In the micro-canonical ensemble we have the following expression for the luminosity

$$\begin{aligned} L_\mathrm{H}= & {} -\frac{dM}{dt}\nonumber \\= & {} -\frac{\sigma M^2 e^{-\frac{32 \pi \alpha M^2}{3 Q^2+8 \alpha }}}{48 \pi \alpha \left( 3 Q^2+8 \alpha \right) } \nonumber \\&\times \Bigg \{2\pi \sqrt{2\alpha } \sqrt{3 Q^2+8 \alpha } M \left[ 8 \left( 3-8 \pi M^2\right) \alpha \right. \nonumber \\&\left. +9 Q^2\right] \text {erfi}\left( \frac{4 \sqrt{2 \pi \alpha } M }{\sqrt{3 Q^2+8 \alpha }}\right) \nonumber \\&+ \left( 3 Q^2+8 \alpha \right) \left( e^{\frac{32 \pi \alpha M^2 }{3 Q^2+8 \alpha }} \left[ 8 \left( 4 \pi M^2 -1\right) \alpha -3 Q^2\right] \right. \nonumber \\&\left. -96 \pi M^2 \alpha +3 Q^2+8 \alpha \right) \Bigg \}. \end{aligned}$$
(52)

With this at hand we could compute the evaporation time in this ensemble. However, it is found to be divergent exactly near the point \(M=0\). This is a consequence of the fact how the energy density \(\mathcal E\) behaves for almost massless black holes. We find very similarly to the cases studied in [26] that the behaviour of the mass-loss rate is

$$\begin{aligned} \frac{dM}{dt}=-\frac{32 \pi \alpha \sigma }{3 \left( 3 Q^2+8 \alpha \right) }M^6+O\left( {M^5}\right) . \end{aligned}$$
(53)

Hence the evaporation time is here formally infinite. The same dependence proportional to \(M^6\) was found in the dynamics of Schwarzschild black hole showing its universality across different models of black hole evaporation.

5 Concluding remarks

In this paper, we analyzed the formation and evaporation process of a spherically symmetric and electrically charged black hole in conformal gravity. The black hole is created by the collapse of a spherically symmetric and electrically charged thin shell of radiation. We worked with a singularity-free spacetime in the spontaneously broken phase of conformal invariance. Curvature invariants like the scalar curvature, the square of the Ricci tensor, and the Kretschmann scalar remain finite over the whole spacetime. The center of the black hole at \(r=0\) can be reached neither by massive particles in a finite proper time, nor by massless particles with a finite value of their affine parameter.

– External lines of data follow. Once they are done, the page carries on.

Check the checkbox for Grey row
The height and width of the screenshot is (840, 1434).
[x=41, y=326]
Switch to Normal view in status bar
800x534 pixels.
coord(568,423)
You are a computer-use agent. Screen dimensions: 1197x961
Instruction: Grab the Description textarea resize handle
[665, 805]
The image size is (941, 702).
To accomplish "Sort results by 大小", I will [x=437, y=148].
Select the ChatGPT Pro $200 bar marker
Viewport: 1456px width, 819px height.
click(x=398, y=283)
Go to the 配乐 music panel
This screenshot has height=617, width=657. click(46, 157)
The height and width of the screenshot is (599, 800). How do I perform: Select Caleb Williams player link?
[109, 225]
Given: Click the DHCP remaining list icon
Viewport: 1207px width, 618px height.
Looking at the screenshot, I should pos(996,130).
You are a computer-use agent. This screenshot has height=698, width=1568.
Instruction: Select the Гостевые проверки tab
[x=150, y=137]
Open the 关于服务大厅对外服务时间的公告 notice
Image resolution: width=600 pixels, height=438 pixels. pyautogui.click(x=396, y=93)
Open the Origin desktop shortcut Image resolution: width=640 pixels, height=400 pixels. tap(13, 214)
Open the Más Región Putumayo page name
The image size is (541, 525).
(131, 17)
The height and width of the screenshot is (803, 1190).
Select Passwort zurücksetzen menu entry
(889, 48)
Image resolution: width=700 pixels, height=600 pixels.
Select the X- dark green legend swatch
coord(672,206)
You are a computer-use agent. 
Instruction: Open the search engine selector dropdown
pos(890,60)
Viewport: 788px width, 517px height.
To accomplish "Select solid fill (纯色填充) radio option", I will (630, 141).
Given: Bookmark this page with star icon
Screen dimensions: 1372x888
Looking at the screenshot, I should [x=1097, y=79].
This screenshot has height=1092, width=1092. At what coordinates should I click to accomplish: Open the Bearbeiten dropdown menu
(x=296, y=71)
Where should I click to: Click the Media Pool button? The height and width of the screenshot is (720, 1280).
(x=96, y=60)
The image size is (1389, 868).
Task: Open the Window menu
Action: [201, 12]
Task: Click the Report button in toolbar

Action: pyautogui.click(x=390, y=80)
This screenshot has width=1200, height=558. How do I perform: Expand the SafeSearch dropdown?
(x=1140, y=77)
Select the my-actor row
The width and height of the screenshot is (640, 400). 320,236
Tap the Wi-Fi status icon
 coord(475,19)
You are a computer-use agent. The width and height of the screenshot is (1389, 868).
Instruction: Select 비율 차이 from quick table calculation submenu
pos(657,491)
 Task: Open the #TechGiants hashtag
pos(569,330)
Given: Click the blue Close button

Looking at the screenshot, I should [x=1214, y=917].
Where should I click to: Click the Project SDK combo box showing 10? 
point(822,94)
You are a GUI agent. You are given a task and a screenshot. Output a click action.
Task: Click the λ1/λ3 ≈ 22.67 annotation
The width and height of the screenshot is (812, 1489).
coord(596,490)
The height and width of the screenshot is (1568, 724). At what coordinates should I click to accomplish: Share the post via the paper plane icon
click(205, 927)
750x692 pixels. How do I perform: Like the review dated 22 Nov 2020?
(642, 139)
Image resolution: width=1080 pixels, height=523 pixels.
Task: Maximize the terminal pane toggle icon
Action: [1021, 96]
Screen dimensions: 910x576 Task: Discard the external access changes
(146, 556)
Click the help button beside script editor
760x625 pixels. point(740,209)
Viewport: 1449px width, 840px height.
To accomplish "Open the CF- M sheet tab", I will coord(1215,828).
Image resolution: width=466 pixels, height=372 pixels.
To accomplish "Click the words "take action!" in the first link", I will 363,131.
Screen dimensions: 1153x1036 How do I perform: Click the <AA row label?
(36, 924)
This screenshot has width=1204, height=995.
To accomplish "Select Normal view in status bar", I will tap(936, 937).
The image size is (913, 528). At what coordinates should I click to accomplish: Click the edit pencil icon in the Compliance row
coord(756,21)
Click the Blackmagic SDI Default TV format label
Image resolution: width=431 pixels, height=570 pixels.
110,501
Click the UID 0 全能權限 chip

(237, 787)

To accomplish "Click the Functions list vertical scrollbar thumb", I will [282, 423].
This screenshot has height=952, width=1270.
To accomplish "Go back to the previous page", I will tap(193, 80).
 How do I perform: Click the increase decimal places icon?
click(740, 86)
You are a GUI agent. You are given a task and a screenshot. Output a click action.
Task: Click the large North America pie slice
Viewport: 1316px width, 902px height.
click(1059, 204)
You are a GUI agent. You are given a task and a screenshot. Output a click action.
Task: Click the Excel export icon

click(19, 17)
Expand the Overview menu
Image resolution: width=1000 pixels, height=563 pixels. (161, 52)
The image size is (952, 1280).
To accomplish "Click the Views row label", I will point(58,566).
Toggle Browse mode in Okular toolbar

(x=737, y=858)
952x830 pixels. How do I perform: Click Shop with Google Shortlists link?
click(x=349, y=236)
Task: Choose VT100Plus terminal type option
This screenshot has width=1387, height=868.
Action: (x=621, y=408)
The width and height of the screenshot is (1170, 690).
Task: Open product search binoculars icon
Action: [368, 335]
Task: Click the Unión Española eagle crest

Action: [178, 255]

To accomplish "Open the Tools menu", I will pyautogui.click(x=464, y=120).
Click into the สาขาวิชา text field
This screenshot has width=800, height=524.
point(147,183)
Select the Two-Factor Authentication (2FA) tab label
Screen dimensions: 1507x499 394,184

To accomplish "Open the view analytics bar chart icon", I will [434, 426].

We studied the evaporation process in the canonical and micro-canonical ensembles in details in Einstein’s conformal gravity, assuming the possibility of emission of only uncharged particles. In both ensembles, the evaporation process always produces an extremal remnant with \(M=Q\), which is approached in an infinite amount of time. In Weyl’s conformal gravity we studied thermodynamics of Mannheim’s exact black hole solutions. We found that the evaporation time is there finite in the canonical and infinite in the micro-canonical ensemble, qualitatively very similarly to the case of Schwarzschild black hole in Einstein’s gravity.

It is worth noting that conformal invariance can fix the singularity issue even in the presence of the Maxwell field in its own way. While the electric potential remains singular at the center \(r=0\), this is not a problem because no massive (massless) particle can reach the center in a finite proper time (finite value of their affine parameter). This point is thus unattainable and the singularity of the electric potential has no physical implications.